### WORK INSTRUCTION
Take the data below and copy exactly the lines starting at the one with "Task: Click the Inner Tube row label" and finishing at the one with "Task: Open the Bookmarks dropdown", both included.

### GIVEN DATA
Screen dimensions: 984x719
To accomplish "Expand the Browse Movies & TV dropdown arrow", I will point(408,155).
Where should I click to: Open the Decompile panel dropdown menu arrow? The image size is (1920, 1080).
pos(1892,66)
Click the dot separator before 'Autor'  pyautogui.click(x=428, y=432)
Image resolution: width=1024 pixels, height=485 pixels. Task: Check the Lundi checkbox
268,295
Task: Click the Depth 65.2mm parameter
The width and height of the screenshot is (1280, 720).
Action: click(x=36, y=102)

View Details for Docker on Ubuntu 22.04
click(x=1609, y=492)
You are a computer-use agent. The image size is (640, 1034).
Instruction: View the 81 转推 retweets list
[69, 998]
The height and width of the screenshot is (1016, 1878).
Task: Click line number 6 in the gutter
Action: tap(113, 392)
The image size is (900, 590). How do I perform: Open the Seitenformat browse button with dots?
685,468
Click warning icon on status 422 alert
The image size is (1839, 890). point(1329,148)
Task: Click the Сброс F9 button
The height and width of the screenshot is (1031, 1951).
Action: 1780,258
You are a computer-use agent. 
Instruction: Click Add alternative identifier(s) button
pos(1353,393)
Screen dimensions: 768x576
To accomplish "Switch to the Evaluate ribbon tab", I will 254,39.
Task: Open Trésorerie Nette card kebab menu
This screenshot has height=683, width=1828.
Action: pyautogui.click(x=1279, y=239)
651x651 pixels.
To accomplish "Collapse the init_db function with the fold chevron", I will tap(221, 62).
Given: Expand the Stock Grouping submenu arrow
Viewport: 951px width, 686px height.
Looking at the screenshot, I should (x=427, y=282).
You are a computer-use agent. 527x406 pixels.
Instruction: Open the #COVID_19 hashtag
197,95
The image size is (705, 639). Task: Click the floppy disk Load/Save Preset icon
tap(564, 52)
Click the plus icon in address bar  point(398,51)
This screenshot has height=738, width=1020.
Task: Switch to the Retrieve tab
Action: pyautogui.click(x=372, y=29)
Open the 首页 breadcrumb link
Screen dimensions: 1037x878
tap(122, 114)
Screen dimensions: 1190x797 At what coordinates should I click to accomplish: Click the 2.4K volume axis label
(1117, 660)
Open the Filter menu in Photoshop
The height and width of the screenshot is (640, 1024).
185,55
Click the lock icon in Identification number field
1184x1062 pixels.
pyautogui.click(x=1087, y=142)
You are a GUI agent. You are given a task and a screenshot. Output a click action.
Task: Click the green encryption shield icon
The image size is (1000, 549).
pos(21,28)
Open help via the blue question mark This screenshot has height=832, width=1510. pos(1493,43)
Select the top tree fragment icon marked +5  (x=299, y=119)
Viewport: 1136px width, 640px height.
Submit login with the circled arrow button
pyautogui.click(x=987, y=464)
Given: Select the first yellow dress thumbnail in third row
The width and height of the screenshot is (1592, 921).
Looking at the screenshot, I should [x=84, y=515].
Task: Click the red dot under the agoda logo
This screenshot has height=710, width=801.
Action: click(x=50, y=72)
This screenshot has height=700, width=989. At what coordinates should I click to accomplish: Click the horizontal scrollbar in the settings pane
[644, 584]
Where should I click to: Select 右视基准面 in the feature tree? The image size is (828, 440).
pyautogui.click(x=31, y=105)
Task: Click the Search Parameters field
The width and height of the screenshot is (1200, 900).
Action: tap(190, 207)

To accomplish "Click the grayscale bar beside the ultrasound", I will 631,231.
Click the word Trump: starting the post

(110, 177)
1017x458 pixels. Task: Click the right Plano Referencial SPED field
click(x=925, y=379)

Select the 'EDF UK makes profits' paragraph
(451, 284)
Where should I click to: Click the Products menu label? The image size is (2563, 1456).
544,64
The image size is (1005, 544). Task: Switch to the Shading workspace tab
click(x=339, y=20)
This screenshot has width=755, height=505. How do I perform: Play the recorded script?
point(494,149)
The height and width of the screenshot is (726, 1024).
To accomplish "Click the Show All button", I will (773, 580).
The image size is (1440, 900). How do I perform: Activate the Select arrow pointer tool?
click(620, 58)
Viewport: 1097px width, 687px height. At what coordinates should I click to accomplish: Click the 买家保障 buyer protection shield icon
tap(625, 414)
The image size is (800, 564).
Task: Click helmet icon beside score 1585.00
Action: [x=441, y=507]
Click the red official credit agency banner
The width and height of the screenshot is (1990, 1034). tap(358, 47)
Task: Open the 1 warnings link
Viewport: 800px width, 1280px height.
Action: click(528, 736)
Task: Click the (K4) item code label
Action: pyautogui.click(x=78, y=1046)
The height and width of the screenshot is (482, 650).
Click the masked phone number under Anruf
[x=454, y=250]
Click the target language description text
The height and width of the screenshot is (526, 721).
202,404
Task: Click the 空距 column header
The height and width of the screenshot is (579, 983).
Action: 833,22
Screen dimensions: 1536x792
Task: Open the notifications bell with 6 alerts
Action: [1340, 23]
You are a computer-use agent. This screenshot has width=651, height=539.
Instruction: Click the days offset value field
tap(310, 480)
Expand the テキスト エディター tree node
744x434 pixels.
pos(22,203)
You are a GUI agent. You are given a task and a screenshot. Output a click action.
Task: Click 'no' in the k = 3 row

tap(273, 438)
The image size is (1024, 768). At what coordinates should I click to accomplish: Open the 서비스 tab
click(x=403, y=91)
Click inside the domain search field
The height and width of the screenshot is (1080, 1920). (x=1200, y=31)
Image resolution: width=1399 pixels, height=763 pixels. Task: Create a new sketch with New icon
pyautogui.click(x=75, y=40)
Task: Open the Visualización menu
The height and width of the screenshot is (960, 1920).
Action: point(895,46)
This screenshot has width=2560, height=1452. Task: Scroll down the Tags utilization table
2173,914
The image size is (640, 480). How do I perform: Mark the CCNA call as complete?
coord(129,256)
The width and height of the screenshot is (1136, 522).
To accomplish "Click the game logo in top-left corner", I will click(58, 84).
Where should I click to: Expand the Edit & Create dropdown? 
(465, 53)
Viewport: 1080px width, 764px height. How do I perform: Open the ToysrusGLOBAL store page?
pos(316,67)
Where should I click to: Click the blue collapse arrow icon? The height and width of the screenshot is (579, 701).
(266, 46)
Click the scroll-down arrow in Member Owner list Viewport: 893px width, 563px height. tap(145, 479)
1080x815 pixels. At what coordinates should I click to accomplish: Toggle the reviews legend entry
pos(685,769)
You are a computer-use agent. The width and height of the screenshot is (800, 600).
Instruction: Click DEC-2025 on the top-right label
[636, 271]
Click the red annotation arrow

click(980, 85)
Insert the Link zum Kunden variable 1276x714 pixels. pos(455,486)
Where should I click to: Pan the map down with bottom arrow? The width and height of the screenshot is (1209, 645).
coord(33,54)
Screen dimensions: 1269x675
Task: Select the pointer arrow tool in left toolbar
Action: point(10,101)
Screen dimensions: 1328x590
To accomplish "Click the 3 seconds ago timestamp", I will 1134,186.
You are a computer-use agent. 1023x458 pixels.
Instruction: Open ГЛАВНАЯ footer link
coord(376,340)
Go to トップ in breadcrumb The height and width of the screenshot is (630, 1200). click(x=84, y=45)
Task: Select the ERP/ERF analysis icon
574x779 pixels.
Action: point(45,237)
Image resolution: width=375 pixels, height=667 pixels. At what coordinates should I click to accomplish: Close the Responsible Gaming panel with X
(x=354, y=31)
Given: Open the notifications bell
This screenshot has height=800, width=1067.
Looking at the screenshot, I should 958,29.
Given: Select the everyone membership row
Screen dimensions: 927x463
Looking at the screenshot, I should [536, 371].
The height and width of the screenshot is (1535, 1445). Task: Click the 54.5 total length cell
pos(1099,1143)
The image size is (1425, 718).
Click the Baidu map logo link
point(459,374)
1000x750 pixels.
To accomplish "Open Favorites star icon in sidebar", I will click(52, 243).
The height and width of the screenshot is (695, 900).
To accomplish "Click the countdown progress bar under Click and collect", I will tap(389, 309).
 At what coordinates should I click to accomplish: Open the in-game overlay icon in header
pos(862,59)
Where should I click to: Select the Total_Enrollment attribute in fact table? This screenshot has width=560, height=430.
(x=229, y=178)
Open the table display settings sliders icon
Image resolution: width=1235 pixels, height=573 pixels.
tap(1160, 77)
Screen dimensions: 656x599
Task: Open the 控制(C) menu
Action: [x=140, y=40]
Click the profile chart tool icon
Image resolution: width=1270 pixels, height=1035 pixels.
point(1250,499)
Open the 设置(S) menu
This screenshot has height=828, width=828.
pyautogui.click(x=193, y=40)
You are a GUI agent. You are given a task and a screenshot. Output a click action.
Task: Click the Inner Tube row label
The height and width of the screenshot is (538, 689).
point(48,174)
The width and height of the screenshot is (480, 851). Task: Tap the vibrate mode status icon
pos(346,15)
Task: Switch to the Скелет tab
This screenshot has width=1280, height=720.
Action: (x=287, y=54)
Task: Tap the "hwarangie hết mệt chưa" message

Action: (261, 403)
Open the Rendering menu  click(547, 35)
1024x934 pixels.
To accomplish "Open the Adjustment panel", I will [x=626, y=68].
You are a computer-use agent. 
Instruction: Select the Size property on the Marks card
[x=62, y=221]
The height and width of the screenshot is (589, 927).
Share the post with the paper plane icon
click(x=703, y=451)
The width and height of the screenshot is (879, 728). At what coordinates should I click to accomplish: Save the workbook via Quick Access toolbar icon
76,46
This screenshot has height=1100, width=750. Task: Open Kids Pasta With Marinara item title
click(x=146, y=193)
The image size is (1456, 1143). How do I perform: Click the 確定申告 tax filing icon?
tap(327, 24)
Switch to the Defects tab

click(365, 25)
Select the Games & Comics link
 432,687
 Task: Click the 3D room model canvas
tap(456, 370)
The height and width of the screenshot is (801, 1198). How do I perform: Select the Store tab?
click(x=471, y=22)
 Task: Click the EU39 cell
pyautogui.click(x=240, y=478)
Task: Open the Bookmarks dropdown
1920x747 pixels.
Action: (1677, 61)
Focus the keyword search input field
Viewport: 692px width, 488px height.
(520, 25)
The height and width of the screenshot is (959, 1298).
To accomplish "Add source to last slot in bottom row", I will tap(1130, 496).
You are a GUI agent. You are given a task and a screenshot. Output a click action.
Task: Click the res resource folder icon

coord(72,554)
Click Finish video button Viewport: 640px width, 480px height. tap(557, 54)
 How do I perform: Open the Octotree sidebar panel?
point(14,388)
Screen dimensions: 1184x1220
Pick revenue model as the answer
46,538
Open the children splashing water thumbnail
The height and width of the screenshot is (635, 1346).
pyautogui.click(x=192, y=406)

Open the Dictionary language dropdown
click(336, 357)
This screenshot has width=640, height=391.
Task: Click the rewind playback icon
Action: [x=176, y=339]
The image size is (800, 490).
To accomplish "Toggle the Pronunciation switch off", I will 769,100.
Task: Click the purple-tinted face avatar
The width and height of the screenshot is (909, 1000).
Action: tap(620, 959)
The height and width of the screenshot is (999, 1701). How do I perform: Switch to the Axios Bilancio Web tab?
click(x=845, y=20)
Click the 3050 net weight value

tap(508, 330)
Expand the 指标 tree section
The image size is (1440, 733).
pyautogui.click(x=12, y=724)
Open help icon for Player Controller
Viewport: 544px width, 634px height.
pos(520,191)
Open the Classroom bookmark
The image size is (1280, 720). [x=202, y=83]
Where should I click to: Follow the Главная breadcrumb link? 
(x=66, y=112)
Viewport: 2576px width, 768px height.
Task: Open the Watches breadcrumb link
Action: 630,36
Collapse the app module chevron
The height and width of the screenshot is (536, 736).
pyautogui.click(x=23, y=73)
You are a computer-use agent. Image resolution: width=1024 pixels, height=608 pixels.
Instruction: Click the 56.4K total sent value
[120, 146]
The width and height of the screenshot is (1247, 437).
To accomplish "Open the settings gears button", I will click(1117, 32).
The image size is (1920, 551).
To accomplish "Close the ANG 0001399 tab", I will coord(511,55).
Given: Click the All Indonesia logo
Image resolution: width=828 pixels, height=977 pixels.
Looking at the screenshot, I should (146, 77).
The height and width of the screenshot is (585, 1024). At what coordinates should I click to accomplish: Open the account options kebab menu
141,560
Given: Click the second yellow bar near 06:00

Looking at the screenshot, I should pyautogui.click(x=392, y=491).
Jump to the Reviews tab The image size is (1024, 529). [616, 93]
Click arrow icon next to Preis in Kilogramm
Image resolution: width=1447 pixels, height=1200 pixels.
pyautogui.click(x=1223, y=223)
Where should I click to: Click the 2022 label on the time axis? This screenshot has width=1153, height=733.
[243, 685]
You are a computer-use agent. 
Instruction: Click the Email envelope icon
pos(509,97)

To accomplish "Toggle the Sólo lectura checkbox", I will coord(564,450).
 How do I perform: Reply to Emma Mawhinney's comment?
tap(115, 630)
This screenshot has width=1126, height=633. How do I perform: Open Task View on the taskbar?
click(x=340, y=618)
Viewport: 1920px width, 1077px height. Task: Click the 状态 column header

### ANSWER TO THE PROBLEM
Task: Click the Inner Tube row label
The height and width of the screenshot is (538, 689).
point(48,174)
The width and height of the screenshot is (480, 851). Task: Tap the vibrate mode status icon
pos(346,15)
Task: Switch to the Скелет tab
This screenshot has width=1280, height=720.
Action: (x=287, y=54)
Task: Tap the "hwarangie hết mệt chưa" message

Action: (261, 403)
Open the Rendering menu  click(547, 35)
1024x934 pixels.
To accomplish "Open the Adjustment panel", I will [x=626, y=68].
You are a computer-use agent. 
Instruction: Select the Size property on the Marks card
[x=62, y=221]
The height and width of the screenshot is (589, 927).
Share the post with the paper plane icon
click(x=703, y=451)
The width and height of the screenshot is (879, 728). At what coordinates should I click to accomplish: Save the workbook via Quick Access toolbar icon
76,46
This screenshot has height=1100, width=750. Task: Open Kids Pasta With Marinara item title
click(x=146, y=193)
The image size is (1456, 1143). How do I perform: Click the 確定申告 tax filing icon?
tap(327, 24)
Switch to the Defects tab

click(365, 25)
Select the Games & Comics link
 432,687
 Task: Click the 3D room model canvas
tap(456, 370)
The height and width of the screenshot is (801, 1198). How do I perform: Select the Store tab?
click(x=471, y=22)
 Task: Click the EU39 cell
pyautogui.click(x=240, y=478)
Task: Open the Bookmarks dropdown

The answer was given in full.